** BEGIN Provided records **
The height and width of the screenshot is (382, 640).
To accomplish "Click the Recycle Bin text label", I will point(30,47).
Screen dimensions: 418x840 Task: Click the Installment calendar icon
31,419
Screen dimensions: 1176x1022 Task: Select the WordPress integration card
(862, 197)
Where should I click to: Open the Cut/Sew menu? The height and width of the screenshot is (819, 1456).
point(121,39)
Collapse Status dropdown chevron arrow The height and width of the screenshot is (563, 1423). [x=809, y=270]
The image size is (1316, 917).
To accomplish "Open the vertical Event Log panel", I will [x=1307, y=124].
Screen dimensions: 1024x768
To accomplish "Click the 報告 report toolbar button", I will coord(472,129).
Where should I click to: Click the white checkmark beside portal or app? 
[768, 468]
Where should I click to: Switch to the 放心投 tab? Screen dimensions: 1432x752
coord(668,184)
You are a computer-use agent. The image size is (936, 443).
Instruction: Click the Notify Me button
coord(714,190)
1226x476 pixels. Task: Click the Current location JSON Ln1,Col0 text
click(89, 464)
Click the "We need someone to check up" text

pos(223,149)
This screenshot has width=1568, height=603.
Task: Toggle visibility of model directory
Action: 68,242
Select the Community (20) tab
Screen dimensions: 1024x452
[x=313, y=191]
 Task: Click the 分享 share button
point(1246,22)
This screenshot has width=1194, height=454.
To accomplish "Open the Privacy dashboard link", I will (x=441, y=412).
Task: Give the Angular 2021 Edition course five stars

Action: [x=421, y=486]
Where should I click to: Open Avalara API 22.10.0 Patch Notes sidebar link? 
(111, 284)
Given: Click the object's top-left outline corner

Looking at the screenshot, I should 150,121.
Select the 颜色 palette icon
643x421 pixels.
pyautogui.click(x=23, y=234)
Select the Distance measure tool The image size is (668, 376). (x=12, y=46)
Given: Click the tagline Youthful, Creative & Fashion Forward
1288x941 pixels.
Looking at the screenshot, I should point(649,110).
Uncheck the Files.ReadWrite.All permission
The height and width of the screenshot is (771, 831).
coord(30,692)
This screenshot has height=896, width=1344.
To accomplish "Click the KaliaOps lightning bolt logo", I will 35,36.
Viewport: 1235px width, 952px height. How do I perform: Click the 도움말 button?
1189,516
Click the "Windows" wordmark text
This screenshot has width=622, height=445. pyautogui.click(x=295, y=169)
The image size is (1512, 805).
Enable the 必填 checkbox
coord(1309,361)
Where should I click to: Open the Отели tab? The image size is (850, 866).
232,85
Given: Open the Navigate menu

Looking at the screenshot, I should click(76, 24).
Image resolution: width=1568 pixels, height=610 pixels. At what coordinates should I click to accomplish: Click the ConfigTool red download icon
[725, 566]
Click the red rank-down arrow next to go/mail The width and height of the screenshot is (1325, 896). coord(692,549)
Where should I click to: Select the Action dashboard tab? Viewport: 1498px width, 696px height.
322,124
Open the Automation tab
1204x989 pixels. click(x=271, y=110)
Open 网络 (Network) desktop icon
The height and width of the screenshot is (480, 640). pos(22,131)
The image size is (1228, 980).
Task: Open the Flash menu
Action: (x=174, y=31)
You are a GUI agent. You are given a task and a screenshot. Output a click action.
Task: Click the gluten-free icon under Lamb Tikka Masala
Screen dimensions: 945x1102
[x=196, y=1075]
** END Provided records **
## What you have to do:
Lay out the lines above as a JSON list of strings, one string per line, and leave out the blank lines.

## Complete answer:
[
  "The height and width of the screenshot is (382, 640).",
  "To accomplish \"Click the Recycle Bin text label\", I will point(30,47).",
  "Screen dimensions: 418x840 Task: Click the Installment calendar icon",
  "31,419",
  "Screen dimensions: 1176x1022 Task: Select the WordPress integration card",
  "(862, 197)",
  "Where should I click to: Open the Cut/Sew menu? The height and width of the screenshot is (819, 1456).",
  "point(121,39)",
  "Collapse Status dropdown chevron arrow The height and width of the screenshot is (563, 1423). [x=809, y=270]",
  "The image size is (1316, 917).",
  "To accomplish \"Open the vertical Event Log panel\", I will [x=1307, y=124].",
  "Screen dimensions: 1024x768",
  "To accomplish \"Click the 報告 report toolbar button\", I will coord(472,129).",
  "Where should I click to: Click the white checkmark beside portal or app? ",
  "[768, 468]",
  "Where should I click to: Switch to the 放心投 tab? Screen dimensions: 1432x752",
  "coord(668,184)",
  "You are a computer-use agent. The image size is (936, 443).",
  "Instruction: Click the Notify Me button",
  "coord(714,190)",
  "1226x476 pixels. Task: Click the Current location JSON Ln1,Col0 text",
  "click(89, 464)",
  "Click the \"We need someone to check up\" text",
  "pos(223,149)",
  "This screenshot has width=1568, height=603.",
  "Task: Toggle visibility of model directory",
  "Action: 68,242",
  "Select the Community (20) tab",
  "Screen dimensions: 1024x452",
  "[x=313, y=191]",
  " Task: Click the 分享 share button",
  "point(1246,22)",
  "This screenshot has width=1194, height=454.",
  "To accomplish \"Open the Privacy dashboard link\", I will (x=441, y=412).",
  "Task: Give the Angular 2021 Edition course five stars",
  "Action: [x=421, y=486]",
  "Where should I click to: Open Avalara API 22.10.0 Patch Notes sidebar link? ",
  "(111, 284)",
  "Given: Click the object's top-left outline corner",
  "Looking at the screenshot, I should 150,121.",
  "Select the 颜色 palette icon",
  "643x421 pixels.",
  "pyautogui.click(x=23, y=234)",
  "Select the Distance measure tool The image size is (668, 376). (x=12, y=46)",
  "Given: Click the tagline Youthful, Creative & Fashion Forward",
  "1288x941 pixels.",
  "Looking at the screenshot, I should point(649,110).",
  "Uncheck the Files.ReadWrite.All permission",
  "The height and width of the screenshot is (771, 831).",
  "coord(30,692)",
  "This screenshot has height=896, width=1344.",
  "To accomplish \"Click the KaliaOps lightning bolt logo\", I will 35,36.",
  "Viewport: 1235px width, 952px height. How do I perform: Click the 도움말 button?",
  "1189,516",
  "Click the \"Windows\" wordmark text",
  "This screenshot has width=622, height=445. pyautogui.click(x=295, y=169)",
  "The image size is (1512, 805).",
  "Enable the 必填 checkbox",
  "coord(1309,361)",
  "Where should I click to: Open the Отели tab? The image size is (850, 866).",
  "232,85",
  "Given: Open the Navigate menu",
  "Looking at the screenshot, I should click(76, 24).",
  "Image resolution: width=1568 pixels, height=610 pixels. At what coordinates should I click to accomplish: Click the ConfigTool red download icon",
  "[725, 566]",
  "Click the red rank-down arrow next to go/mail The width and height of the screenshot is (1325, 896). coord(692,549)",
  "Where should I click to: Select the Action dashboard tab? Viewport: 1498px width, 696px height.",
  "322,124",
  "Open the Automation tab",
  "1204x989 pixels. click(x=271, y=110)",
  "Open 网络 (Network) desktop icon",
  "The height and width of the screenshot is (480, 640). pos(22,131)",
  "The image size is (1228, 980).",
  "Task: Open the Flash menu",
  "Action: (x=174, y=31)",
  "You are a GUI agent. You are given a task and a screenshot. Output a click action.",
  "Task: Click the gluten-free icon under Lamb Tikka Masala",
  "Screen dimensions: 945x1102",
  "[x=196, y=1075]"
]